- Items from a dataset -
• • • •

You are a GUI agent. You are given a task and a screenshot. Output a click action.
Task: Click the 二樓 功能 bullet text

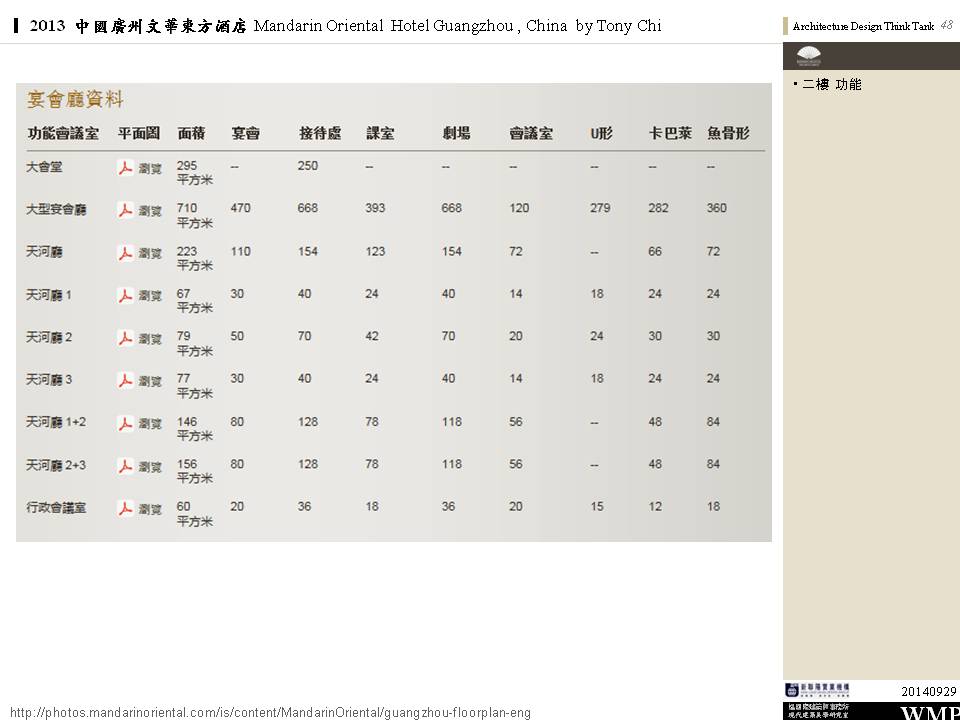(x=831, y=85)
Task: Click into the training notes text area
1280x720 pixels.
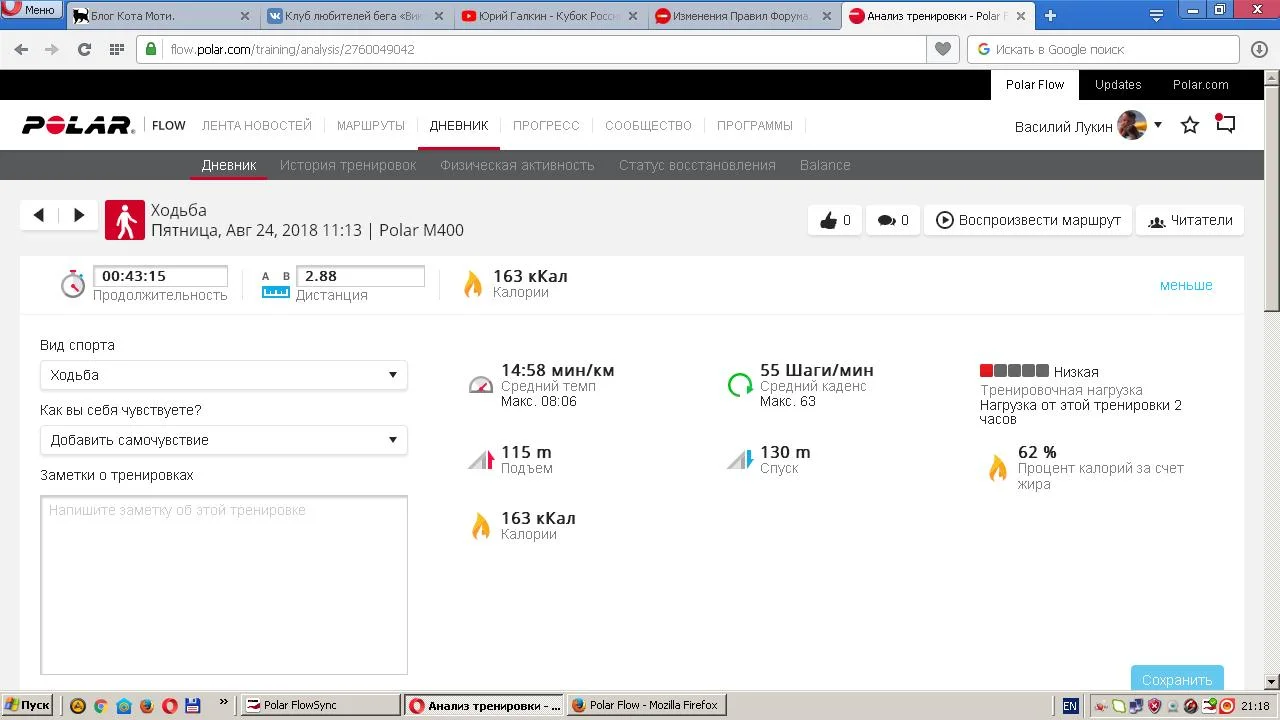Action: [223, 585]
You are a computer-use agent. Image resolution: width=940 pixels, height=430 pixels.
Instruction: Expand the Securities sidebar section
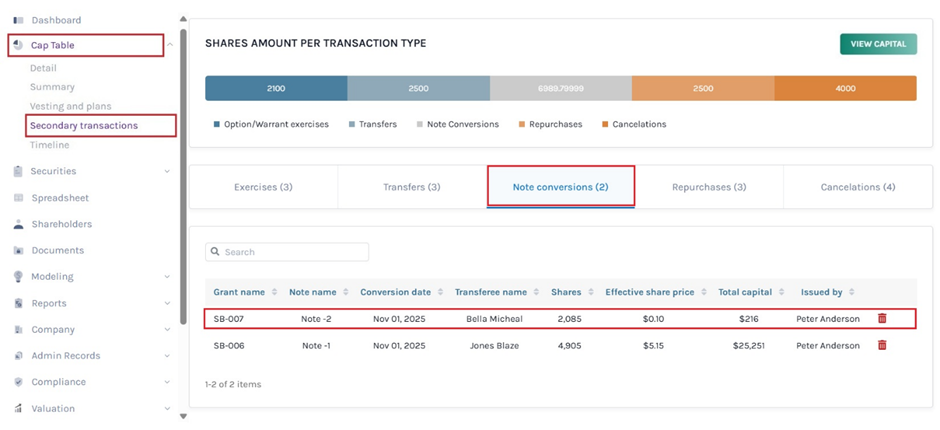(x=167, y=172)
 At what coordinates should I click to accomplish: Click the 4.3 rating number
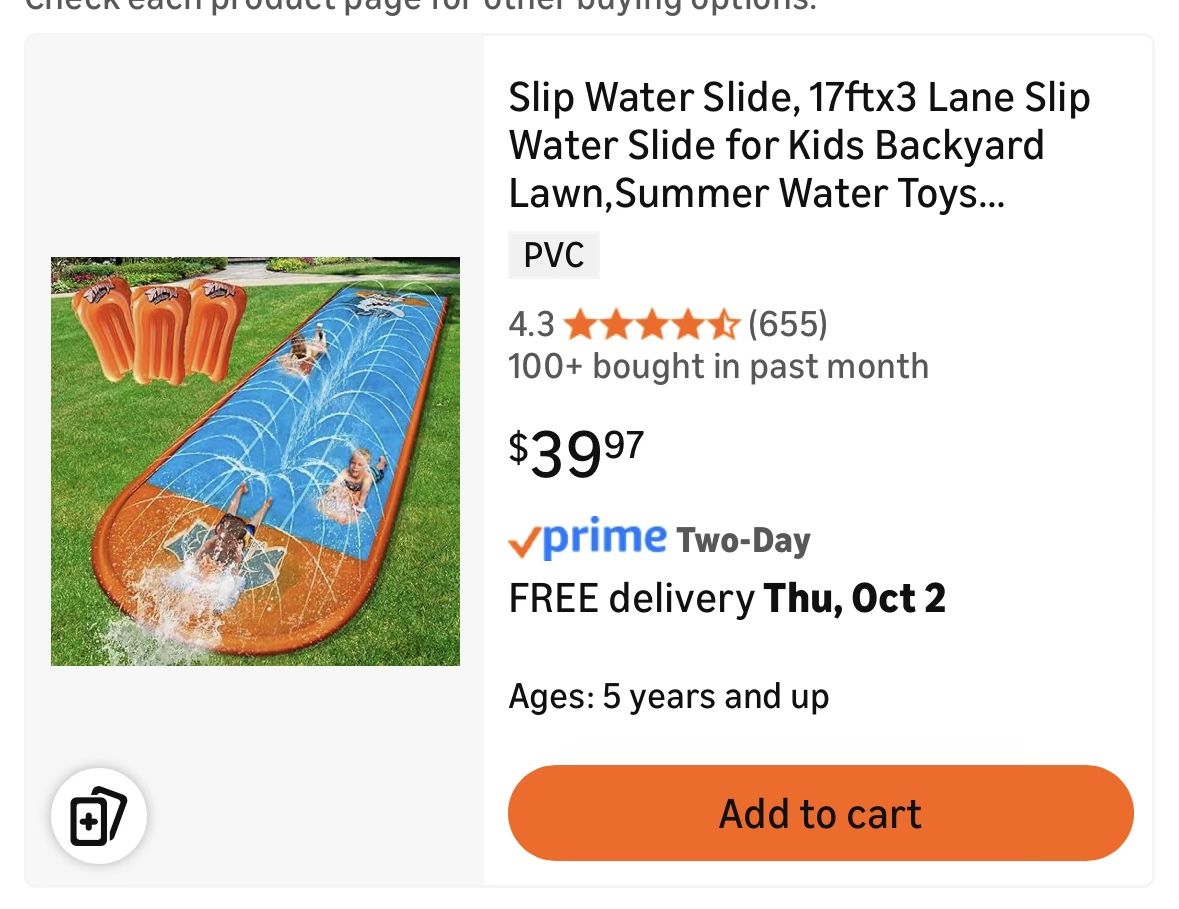coord(531,324)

• • • •

- Work to be completed -
Retype each line above exactly. Leave the images out.

- Task solution -
You are a GUI agent. You are given a task and a screenshot. Output a click action.
Task: Click the 二樓 功能 bullet text

(x=831, y=85)
Task: Click into the training notes text area
1280x720 pixels.
Action: [223, 585]
You are a computer-use agent. Image resolution: width=940 pixels, height=430 pixels.
Instruction: Expand the Securities sidebar section
(x=167, y=172)
 At what coordinates should I click to accomplish: Click the 4.3 rating number
coord(531,324)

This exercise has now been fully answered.